Excerpt to read:
═══

I've got one too. Okay for what it does, but you've heard *much* better distortions, let me assure you. Happily, the distortion portion can be easily modded/tailored to sound more interesting. I do believe that Behringer released a cheap clone of the DF-2 last year. As well, the Line 6 Dr. Distorto was their attempt to take the basic DF-2 concept and hike it up a notch by controlling the fade-in/out time and using digital pitch-tracking instead of a less-precise PLL chip (phase-locked loop) as used in the DF-2.

If aural chaos is your taste, the "devices" from Metasonix ( http://www.metasonix.com/ ) may be of interest, although I have no idea if they fit within the price range you noted. The names of these things may not be the sort of thing you want to leave around the house for grandma to find, but they certainly have a tendency to take you for a blindfolded stroll deep into the woods.


----------



## Vincent (Nov 24, 2007)

Ive heard that the Electro-Harmonix Nano Pocket Metal Muff Distortion Pedal is a really good distortion pedal.

http://www.musiciansfriend.com/product/ElectroHarmonix-Nano-Pocket-Metal-Muff-Distortion-?sku=150099

I use MXR pedals and you might want to check them out as well...click on a pedal and rock this sound.
http://www.jimdunlop.com/index.php?page=products/p_and_e_detail&cat=16


----------



## Greenbacker (Mar 29, 2007)

These are also pretty wild. A sort of fuzz/ringmod/random arpeggeator with a gate:
http://www.subdecay.com/nb.htm

Are you looking for crazy noisemaker like this or are you just looking for some solid tones?


----------



## a Pack of Wolves (Sep 5, 2007)

do you mean something along the lines of mogwai or sonic youth
(perhaps canada's sianspheric or newish "tripsters" besnard lakes?)

depends on what yer going fer

being firmly foot in "noise land" myself
i'd say
start off with some basics

1-overdrives,distortions or fuzz (think pro-co rat,e.h. big muff,ibanez tube screamer,or any of the new z-vex ones,and old m.x.r units,maybe a boss metalzone ) 
2- a delay (analog or digital)
3- some kind of modulation(chorus,phaser or flanger)
4- a volume pedal (for swells,very important in experimental music to be able 
to play with the dynamic of yer volume on the fly) 
5- maybe a reverb pedal 
6- maybe even a wah (not really a highly used thing in noise genre,although it has great possibilities)
7- think about a whammy pedal (well after you have some basic items first)
8- very simple boost pedals can do alot in terms of giving you variety if yer pushing a tube amp

*generally i avoid multi effects floor units

noise/ambient/improvised stuff involves alot of real time tweaking and you need old school knobs fer that

generally i'd say check used pedals and stuff in stores (to see if you dig them)

═══

Data records:
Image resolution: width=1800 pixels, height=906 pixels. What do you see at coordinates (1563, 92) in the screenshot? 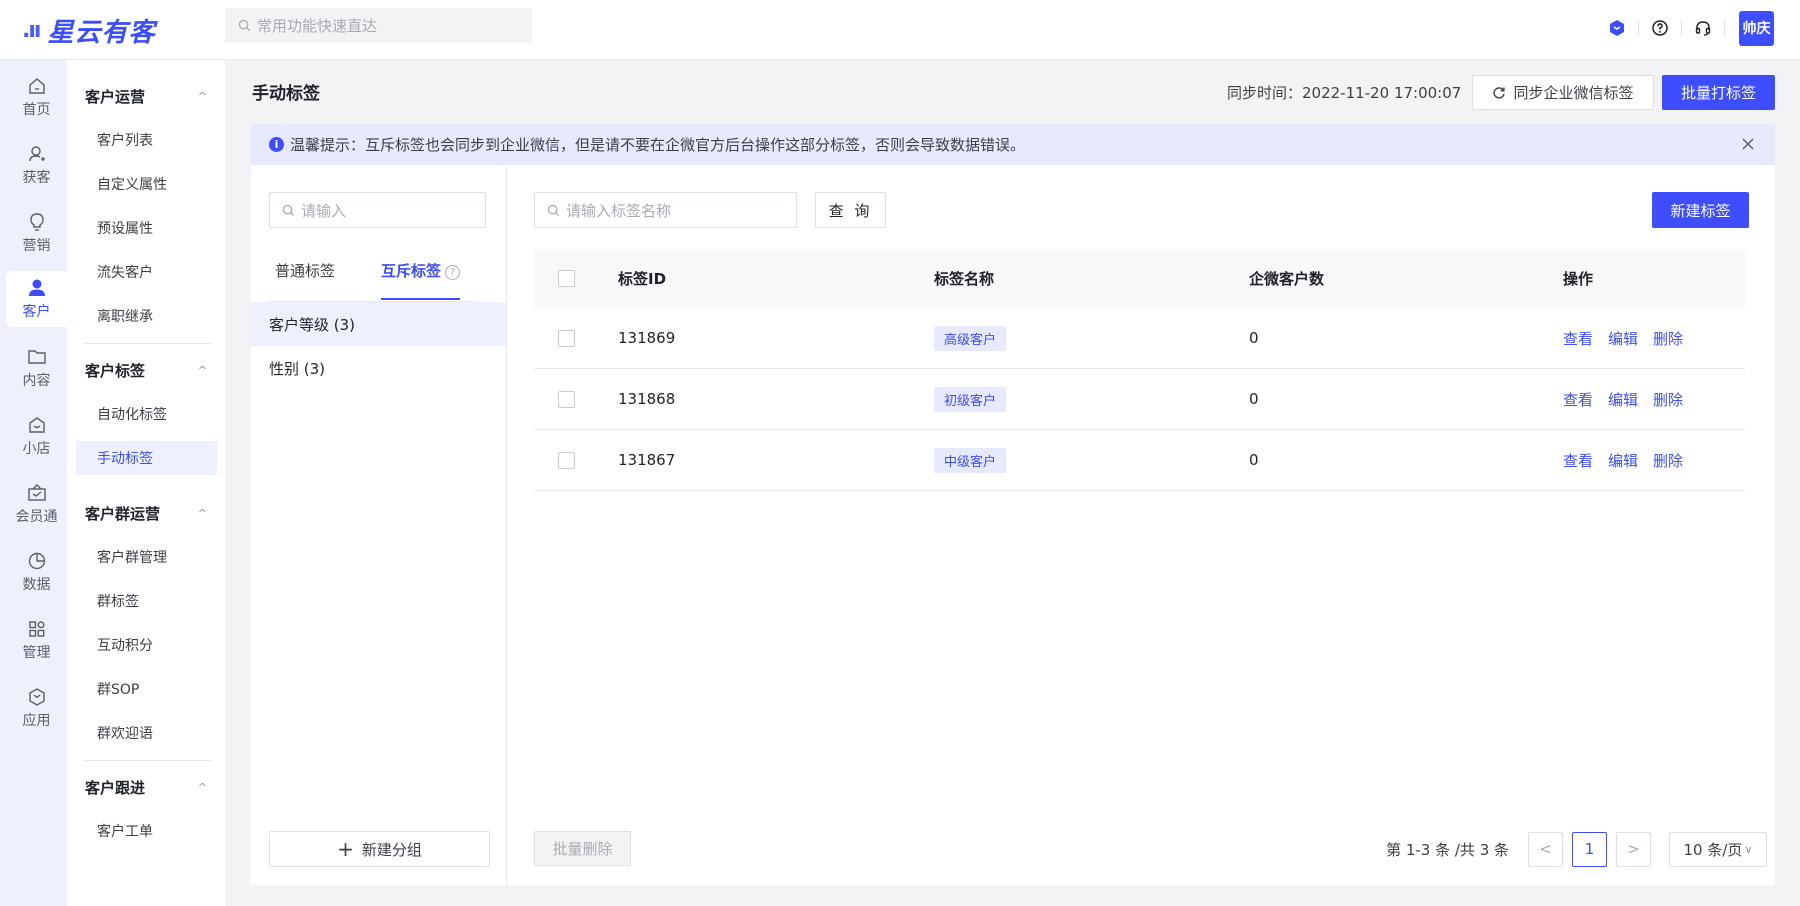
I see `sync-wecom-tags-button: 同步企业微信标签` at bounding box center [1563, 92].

═══

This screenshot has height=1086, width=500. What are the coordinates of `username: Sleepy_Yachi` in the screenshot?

═══

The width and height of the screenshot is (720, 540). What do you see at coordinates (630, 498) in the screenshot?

═══

Required action A: In the pedal thread, what part used in the DF-2 did the Line 6 Dr. Distorto replace with digital pitch-tracking?
Required action B: Check each statement against the pedal thread and answer yes or no, quoting the words that decide it: (i) A wah pedal is heavily used in the noise genre. (ii) Vincent uses MXR pedals. (iii) Behringer is said to have released a cheap clone of the DF-2.

Output A: A PLL chip (phase-locked loop).

Output B:
(i) No: "not really a highly used thing in noise genre"
(ii) Yes: "I use MXR pedals"
(iii) Yes: "Behringer released a cheap clone of the DF-2 last year"